Implementing HA and DR for SQL Server Always-On Failover Cluster Instance using Amazon FSx for NetApp ONTAP

One of the most difficult challenges organizations face today is ensuring data availability and accessibility across their locations. Maintaining high availability and accessibility for SQL Server databases across different AWS Regions is a top data protection requirement for enterprises considering moving to the cloud.

Amazon FSx for NetApp ONTAP offers a quick way to fail over your SQL Server environment to a different AWS Region in order to meet recovery time objective (RTO) and recovery point objective (RPO) requirements. FSx for NetApp ONTAP is a storage service that allows customers to launch and run complete, fully managed ONTAP file systems in the cloud.
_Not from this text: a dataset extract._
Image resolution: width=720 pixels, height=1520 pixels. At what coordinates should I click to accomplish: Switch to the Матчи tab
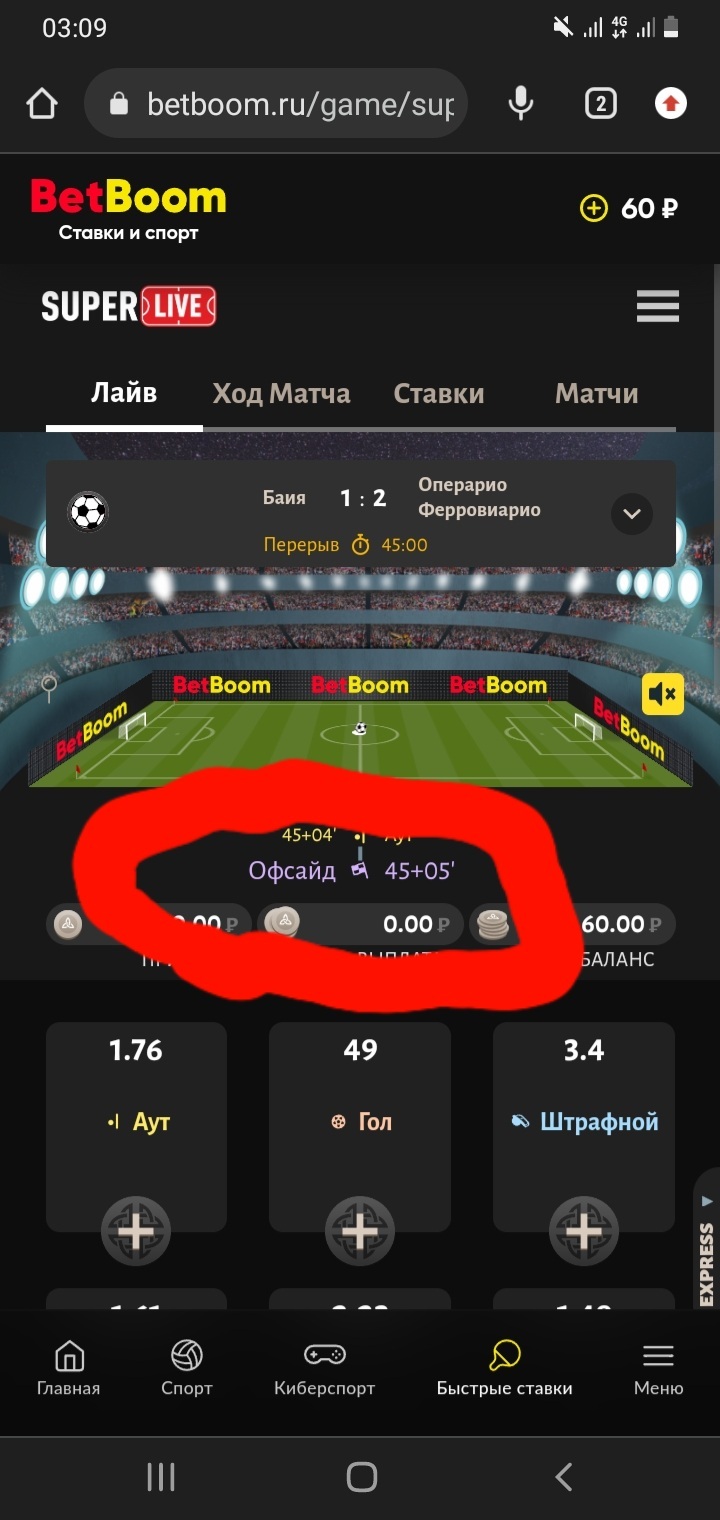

With this service, you can build a highly-available SQL Server Always-On Failover Cluster (FCI) architecture, as explained in the SQL Server High Availability Deployments Using Amazon FSx for NetApp ONTAP post in detail. In addition to high availability, customers across different industry verticals are looking for business continuity and disaster recovery strategies for their business-critical workloads.

In this post, we explain the architecture pattern that you can follow to design a High Availability and Disaster recovery (HADR) SQL Server Failover Cluster Instance architecture. This solution spans two AWS Regions and leverages NetApp SnapMirror’s native data replication capabilities within the FSx for NetApp ONTAP file system to enable data replication.

Solution overview

We will demonstrate how to evaluate FSx for NetApp ONTAP’s SnapMirror capability for consistency, performance, and reliability to meet our business outcome. To demonstrate how we can achieve the defined RPO of < 10 mins & RTO < 1 hour, we prepare both of the environments: the primary site in US East (North Virginia), us-east-1, and a warm standby disaster recovery site (us-east-2). The architecture is designed to support recovering Microsoft SQL Server user databases running in the FSx for ONTAP volume using SnapMirror replication to meet low RPO and RTO objectives. To implement this solution, we recommend that you have a good understanding and basic familiarity of NetApp data management capabilities. The following diagram illustrates the solution architecture:

Figure 1: Multi-region FSx for NetApp ONTAP with SnapMirror replication for SQL Server DR

Prerequisites

Prepare both the primary and DR site environment as mentioned in the following in any of your preferred and FSx for NetApp ONTAP supported AWS Regions.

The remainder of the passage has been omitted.